Inside Nami, an experiment is a property of a campaign: pick a placement, define the audience, drop in two or more variants, set the traffic split. Delivery happens through the SDK that is already integrated, so there is no app release and no engineering ticket. A growth manager can launch a paywall test in the morning and see directional results before the week is out.
Variants can be different pages, different flows, different pricing layouts, or different messaging treatments. Run a landing page test that branches into two onboarding flows, each ending at a different paywall, and read the conversion rate of the entire path. The unit of test is whatever the team needs it to be.
Configure how traffic flows across variants — even 50/50, weighted toward the control while a challenger ramps, or any custom split the team needs. Subscription-aware results show the true conversion impact at every step of the journey, so the team can read the test honestly and ship the winner with confidence.

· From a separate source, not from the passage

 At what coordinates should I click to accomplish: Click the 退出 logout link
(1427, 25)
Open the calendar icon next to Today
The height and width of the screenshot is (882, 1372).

Each campaign supports up to 10 traffic segments, with audience targeting on platform, OS, country, GeoIP, language, and CDP audience. A team can test pricing in one country without affecting another, or run a CTV-only experiment without touching the mobile app.
Experiment outcomes surface in Insights, where the metrics are paywall conversion rate, trial starts, purchases, and revenue per impression. Not generic clicks and sessions. The team sees what each variant did to the funnel, not what it did to event counts in a separate analytics tool.
Most subscription experimentation tools are mobile-only, or mobile and web at best. Nami runs experiments across CTV, web, and mobile from one dashboard — iOS, Android, the web, and every major CTV surface.
Millions in revenue uplift across our customer base. Every experiment that ships is one more data point in a compounding system — where the bottleneck has moved from engineering capacity to the quality of ideas worth testing.
Subscription orchestration is the practice of designing, testing, and optimizing the full subscriber journey from a single system, without code. Experimentation is what makes it operational.